Fed Circuit throws Apple a lifeline after PTAB rejection

The US Court of Appeals for the Federal Circuit has pushed back on a noise-reduction technology ruling from the Patent Trial and Appeal Board ( PTAB), in which Apple failed to invalidate parts of a patent.

The court found that the board misunderstood some of the issues and incorrectly disregarded some of Apple’s arguments during a patent dispute with noise reduction technology developer Andrea Electronics.

Two years ago, Andrea sued US technology giant Apple for infringing US Patent 6,363,345 (related to noise cancelling and audio signal processing). Apple asked for two inter partes review petitions (’626, noise level estimation process, and ’627, setting values periodically), with PTAB eventually cancelling all of the claims, except for points 6, 7, 8 and 9.
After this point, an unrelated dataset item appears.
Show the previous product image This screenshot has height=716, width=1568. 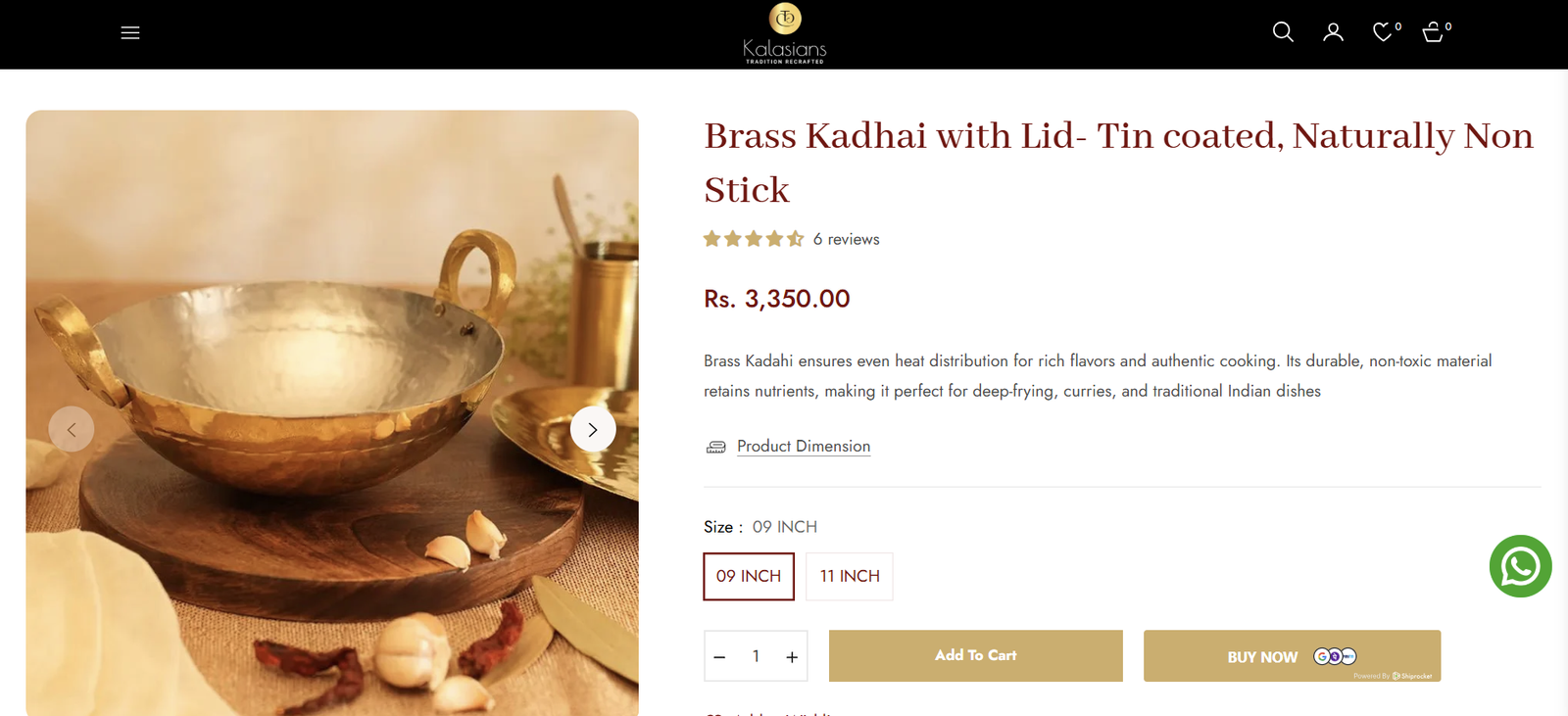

Apple appealed the board’s conclusion, arguing that if the “board properly [had] considered its reply brief arguments, that would not have been the outcome”, and arguing that the board “erred in its conclusion that, based on the prior art cited, claims 6-9 are not unpatentable as either anticipated or obvious”.
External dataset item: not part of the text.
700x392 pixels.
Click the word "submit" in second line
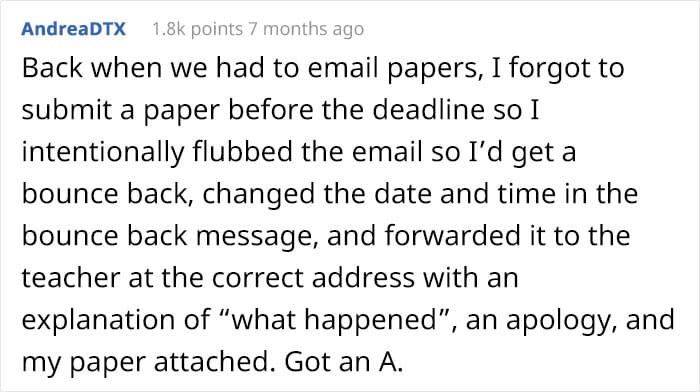click(66, 110)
The Federal Circuit disagreed with the board’s decision and found that Apple had not introduced a “new theory of unpatentability” as had been claimed by Andrea.

Apple had argued in its reply brief that a 1993 paper (Martin) outlined an algorithm which anticipated claims 6-9 of Andrea’s patent.

The PTAB refused to consider this argument, on the grounds that it was raising new arguments at too late a stage in the proceedings, and therefore raising a “new theory of unpatentability”.

However, the Federal Circuit has now ordered the board to revisit the issue and consider Apple’s response to the claims. The Federal Circuit found that Apple’s Martin argument was consistent with the position it had taken throughout the proceedings, and merely provided new examples in support of an argument it had made earlier.

“It is unreasonable to hold petitioners to such a high standard that, if they choose to rely on one example of an algorithm, they must either discuss all potential permutations of the variables or risk waiving the opportunity to further discuss other relevant examples in their reply,” the Federal Circuit said.

“We vacate the board’s findings” in the inter partes review, said the Federal Circuit, and “remand for consideration of the arguments raised by Apple in its ’626 [noise level estimation process] inter partes reply brief. We affirm the board’s findings in the ’627 [setting values periodically] inter partes review”.